Early Exercise of Calls, Dividend Plays, and What’s All That Volume?

Ex-Dividend, Volume Last week, we saw a number of large-cap, dividend-paying companies trade ex-dividend.  This typically quarterly event can spark huge volume in the options of the specific companies. Ex-dividend literally means new investors in the underlying are not entitled to the next dividend payment.  In other words, the point has past to secure oneself as a shareholder of record.

With stock dividends, the payment is made to holders of the stock on what is known as the record date.  Since stock settles in three business days, the ex-date is three days prior to the record date. IBM IBM traded ex-div on August 6 with a declared dividend amount of 65 cents.  Again, since the stock is now trading without the dividend, the typical price action on the open for an unchanged stock is a decline by the dividend amount, or 65 cents in IBM’s case.

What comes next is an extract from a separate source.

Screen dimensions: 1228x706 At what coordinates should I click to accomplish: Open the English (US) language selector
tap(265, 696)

Option holders are not entitled to dividends. This is why in-the-money call options (in most cases) are only exercised on the day prior to the ex-date (and on expiration day of course).  This leads to a professional trade called the dividend play, which can cause an explosion in volume in the in-the-money call options with existing open interest, which theoretically should be exercised.  It is important to understand the mechanics of this, even if you would not try this play yourself.

The goal for market pros is to take advantage of long call holders that might not exercise for the dividend.  They are attempting to create a situation where they are long the stock (and receive the dividend payout) while being simultaneously short an equal amount of in-the–money, high-delta calls.  This strategy will have little delta exposure to the stock price as the short call offsets the long stock.

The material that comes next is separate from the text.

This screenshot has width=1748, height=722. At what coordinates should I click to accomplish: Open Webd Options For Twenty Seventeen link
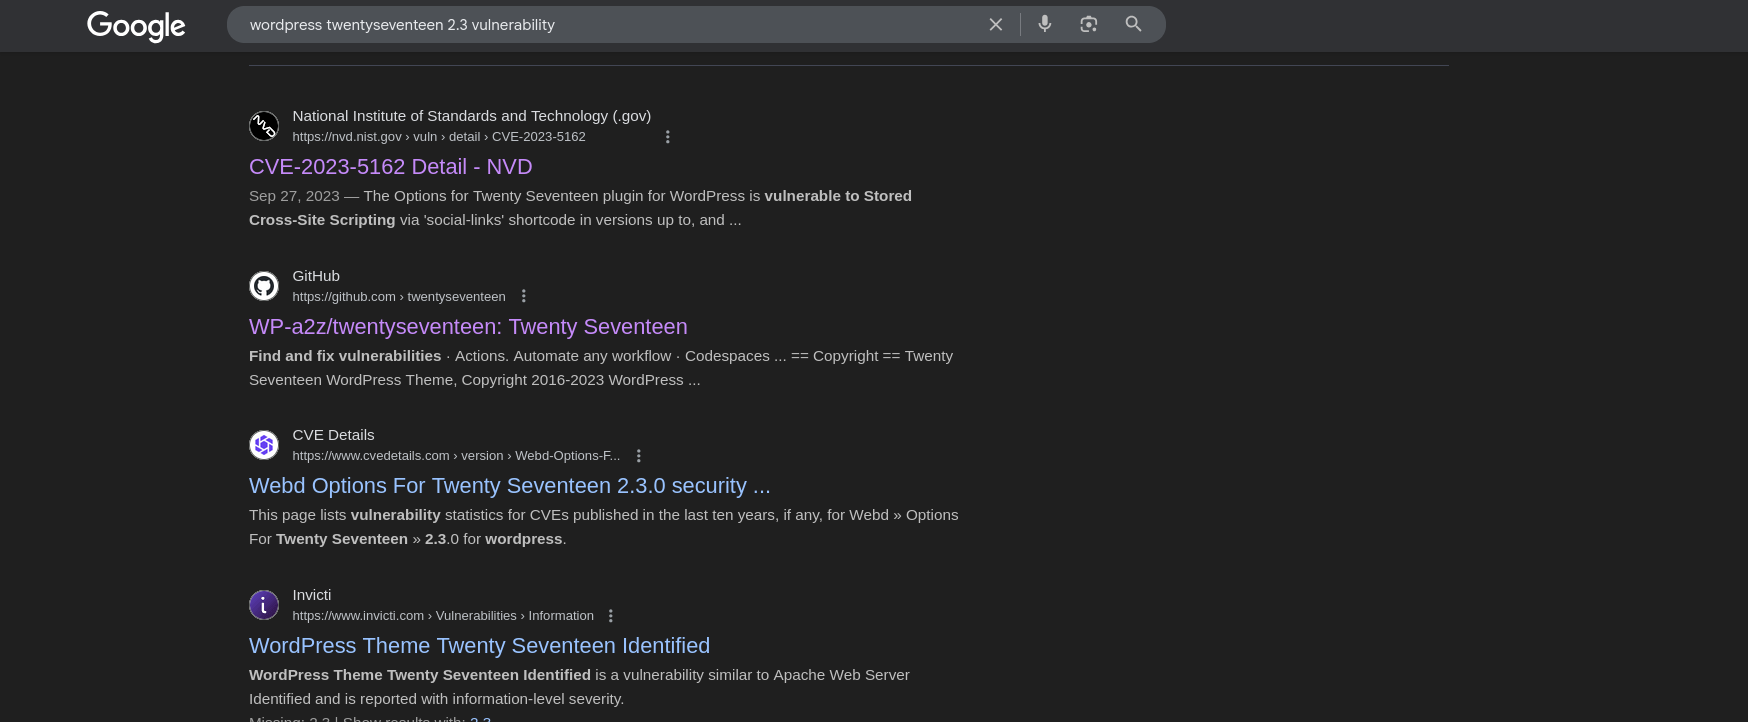[x=509, y=486]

Using IBM as an example, the August 120 calls during Thursday’s trading session traded more than 84,000 contracts!  The August 125 calls traded a whopping 109,000 contracts! It appears as though traders shorted these options and bought the stock.  Or they bought or sold the call spread and exercised their long call option Thursday night, securing a long stock position ahead of the ex-date.  The stock dropped 65 cents from the dividend ex-date Friday morning, causing the calls to drop a similar amount.  However, because the trader is long the stock, he will receive that 65 cents back on the dividend payment date in the future.  The long call holder doesn’t have any dividend payment coming.

For the full day, here is how the stock and options performed if they remained short the options:

IBM ex-dividend strategy

This trade is called shorting into the “pool.”  The pool is the open interest.  This is a winning trade if some of those open contracts are not exercised.  In this case, the 120 call Monday morning only has open interest of 551 contracts!  The 125 call strike has only 1,391 contracts left in open interest!  Not much potential profit here!

In no way am I recommending this strategy for retail investors as it can lead to a huge commission bill and not many short contracts left on after the exercise–and-assignment wheel dust settles.  But you can see that if you were short this call option vs. long stock, there is very little chance that you would not have been assigned Thursday night and your long stock would have likely been called away from you.